Europe has a set of primary interests which to us have none or a very remote relation. Hence she must be engaged in frequent controversies, the causes of which are essentially foreign to our concerns. Hence, therefore, it must be unwise in us to implicate ourselves to artificial ties in the ordinary vicissitudes of her politics or the ordinary combinations and collisions of her friendships or enmities.

—George Washington’s Farewell Address to the People of the United States, September 26, 1796

Let us say to the democracies: “We Americans are vitally concerned in your defense of freedom. We are putting forth our energies, our resources and our organizing powers to give you the strength to regain and maintain a free world. We shall send you in ever-increasing numbers, ships, planes, tanks, guns. That is our purpose and our pledge.

—Franklin Roosevelt’s State of the Union (Four Freedoms) address, January 6, 1941

Seventy years after the outbreak of the most destructive conflict unleashed on this earth, it is surprising that there is anything new to say, let alone discover about the Second World War.
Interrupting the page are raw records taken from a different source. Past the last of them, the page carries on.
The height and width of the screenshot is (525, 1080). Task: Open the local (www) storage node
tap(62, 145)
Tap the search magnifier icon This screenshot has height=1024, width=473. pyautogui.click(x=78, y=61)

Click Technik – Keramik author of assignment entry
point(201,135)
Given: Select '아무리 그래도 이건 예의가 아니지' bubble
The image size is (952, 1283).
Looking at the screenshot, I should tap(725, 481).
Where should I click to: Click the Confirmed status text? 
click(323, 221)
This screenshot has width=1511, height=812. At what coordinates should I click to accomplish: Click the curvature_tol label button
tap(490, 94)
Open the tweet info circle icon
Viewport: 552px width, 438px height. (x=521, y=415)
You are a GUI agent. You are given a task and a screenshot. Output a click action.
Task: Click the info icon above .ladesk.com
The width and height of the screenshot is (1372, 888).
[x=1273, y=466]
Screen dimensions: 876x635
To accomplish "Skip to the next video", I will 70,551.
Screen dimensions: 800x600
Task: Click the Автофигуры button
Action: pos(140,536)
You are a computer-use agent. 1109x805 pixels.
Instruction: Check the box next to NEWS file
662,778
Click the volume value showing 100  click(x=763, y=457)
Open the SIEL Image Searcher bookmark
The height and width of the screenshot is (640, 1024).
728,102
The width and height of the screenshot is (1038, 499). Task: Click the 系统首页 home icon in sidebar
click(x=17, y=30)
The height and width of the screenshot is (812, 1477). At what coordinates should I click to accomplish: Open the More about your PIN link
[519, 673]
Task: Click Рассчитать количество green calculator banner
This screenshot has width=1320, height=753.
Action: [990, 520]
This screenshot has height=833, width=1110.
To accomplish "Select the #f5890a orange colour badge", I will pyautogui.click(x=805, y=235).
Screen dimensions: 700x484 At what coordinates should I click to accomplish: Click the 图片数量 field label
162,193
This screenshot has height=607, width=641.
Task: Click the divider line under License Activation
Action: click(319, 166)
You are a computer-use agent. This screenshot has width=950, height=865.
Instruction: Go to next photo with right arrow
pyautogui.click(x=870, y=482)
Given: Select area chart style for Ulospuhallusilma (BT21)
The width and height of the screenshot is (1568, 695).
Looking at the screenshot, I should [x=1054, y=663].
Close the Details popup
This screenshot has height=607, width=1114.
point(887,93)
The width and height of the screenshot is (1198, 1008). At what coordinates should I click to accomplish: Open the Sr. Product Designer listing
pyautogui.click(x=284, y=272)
Yet Andrew Roberts has accomplished both in Masters and Commanders, his magisterial account of the intersections of the four men—the American president, the British prime minister, and their two military chiefs, General George Marshall and General Sir Alan Brooke—who were the heart of the Atlantic Alliance. It’s an account of the forging of the successful Allied war strategy under the hammer blows of disagreement and compromise, simultaneous mutual respect and distrust, conspiracy theories, national interest and electoral opportunism. How the two soldiers learned to work politically, and the two statesmen had to master strategy. It explains how bad decisions that unnecessarily cost many lives came to be made, and provides an unnerving insight into just how narrowly other disastrously bad strategies were avoided. Almost subliminally, it proves the United States’ essential internationalism, despite the efforts of isolationists in the 1930s.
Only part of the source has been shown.